It was Cardboard Cutout Appreciation Day at Citizens Bank Park and here’s hoping it is not an annual event. As nice as it was to have all those stiffs sit in for the actual fans this season and as many good stories as some of the cutouts provided, there is no substitute for the theater provided by real fans.
The Phillies, as it turned out, were more fortunate than most teams because they had a couple of guys from South Jersey — Oscar Alvarado and Brett MacMinn — who refused to be shut out of this COVID-19 season.
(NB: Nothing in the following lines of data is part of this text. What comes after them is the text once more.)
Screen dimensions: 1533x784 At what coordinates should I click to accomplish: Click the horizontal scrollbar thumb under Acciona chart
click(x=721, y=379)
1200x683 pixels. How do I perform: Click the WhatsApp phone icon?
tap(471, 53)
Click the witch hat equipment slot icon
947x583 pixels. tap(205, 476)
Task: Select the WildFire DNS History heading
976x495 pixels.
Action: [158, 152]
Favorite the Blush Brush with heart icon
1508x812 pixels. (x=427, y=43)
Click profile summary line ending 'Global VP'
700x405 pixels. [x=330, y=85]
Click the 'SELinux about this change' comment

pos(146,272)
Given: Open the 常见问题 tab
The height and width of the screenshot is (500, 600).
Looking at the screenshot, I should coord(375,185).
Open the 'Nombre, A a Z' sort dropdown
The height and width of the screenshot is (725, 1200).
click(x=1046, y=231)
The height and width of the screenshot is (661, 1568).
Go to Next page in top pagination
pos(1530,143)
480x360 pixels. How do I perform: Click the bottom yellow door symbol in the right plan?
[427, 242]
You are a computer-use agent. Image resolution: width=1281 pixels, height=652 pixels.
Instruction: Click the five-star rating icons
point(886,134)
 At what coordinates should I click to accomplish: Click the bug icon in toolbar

Even though fans in the stands were forbidden, the Phandemic Krew showed up religiously to every home game and used their air horn, cowbell, drums and vocal cords to support the ballclub.
It’s impossible to quantify how much of a difference they made, but they did make it into the final credits as the Phillies thanked them in the game notes before Sunday’s 6-3 home-finale loss to the Toronto Blue Jays.
“You were heard and you made a difference,” the notes read before pointing out that the ballclub averaged 5.52 runs in its first 31 home games, the second-highest mark in Citizens Bank Park history. That number dropped to 5.44 with Sunday’s three-run output, but that was still good enough for the third-best average in ballpark history.
This much has definitely been true: The Phillies have been far better at home than they have been on the road, and that should be cause for concern as they begin a seven-game road trip that will determine their postseason fate. The Phillies finished 19-13 at home and are just 8-13 away from Citizens Bank Park.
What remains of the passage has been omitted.